Thursday, November 30, 2006

We Are Smarter Than Me

This is a wiki-based collaboration/experiment to write a business book. From the site:

"Be an author of the first networked book on business. Together we will write the book on how the emergence of community and social networks will change the future rules of business. Collaborate with authors from MIT, Wharton, and thousands of professionals from around the world. See your name in print when the book is published next fall by Pearson Publishing. Meet your co-authors in March, 2007 in Las Vegas at the Community 2.0 event."

-Miguel

Healia

Here's a search engine (in beta) devoted to health. From the site:

"Healia is the premier consumer health search engine for finding high quality and personalized health information on the Web. It serves as an independent, unbiased gateway to the highest quality health information resources. We engineered Healia primarily with consumers and patients in mind but health professionals and researchers will also find it useful."

-Miguel

Wednesday, November 29, 2006

psiphon

From the site:

"psiphon is a human rights software project developed by the Citizen Lab at the Munk Centre for International Studies that allows citizens in uncensored countries to provide unfettered access to the Net through their home computers to friends and family members who live behind firewalls of states that censor"

-Miguel

Tuesday, November 14, 2006

Collarity

This community based search engine ties results into a user's and community's interests. If you have an account you can sign in and have the results tailored to your personal preferences and history. Interesting way to get relevance into the results.

-Miguel

Monday, November 13, 2006

Digital Maoism: The Hazards of the New Online Collectivism

Here's an article by Jaron Lanier, who always has an interesting perspective. I've been thinking about collectivism a bit lately, having had my first experience of it with a homeschool collective, but I'm still not sure what a collective is. I think there are probably many varieties of collectivism. It's something I want to study a bit more.

Here's the intro to the article:

"The hive mind is for the most part stupid and boring. Why pay attention to it?
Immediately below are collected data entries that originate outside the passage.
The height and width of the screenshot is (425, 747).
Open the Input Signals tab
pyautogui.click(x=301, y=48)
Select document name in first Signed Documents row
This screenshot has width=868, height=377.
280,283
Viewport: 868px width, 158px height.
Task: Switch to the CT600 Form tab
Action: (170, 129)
The problem is in the way the Wikipedia has come to be regarded and used; how it's been elevated to such importance so quickly. And that is part of the larger pattern of the appeal of a new online collectivism that is nothing less than a resurgence of the idea that the collective is all-wise, that it is desirable to have influence concentrated in a bottleneck that can channel the collective with the most verity and force. This is different from representative democracy, or meritocracy. This idea has had dreadful consequences when thrust upon us from the extreme Right or the extreme Left in various historical periods. The fact that it's now being re-introduced today by prominent technologists and futurists, people who in many cases I know and like, doesn't make it any less dangerous."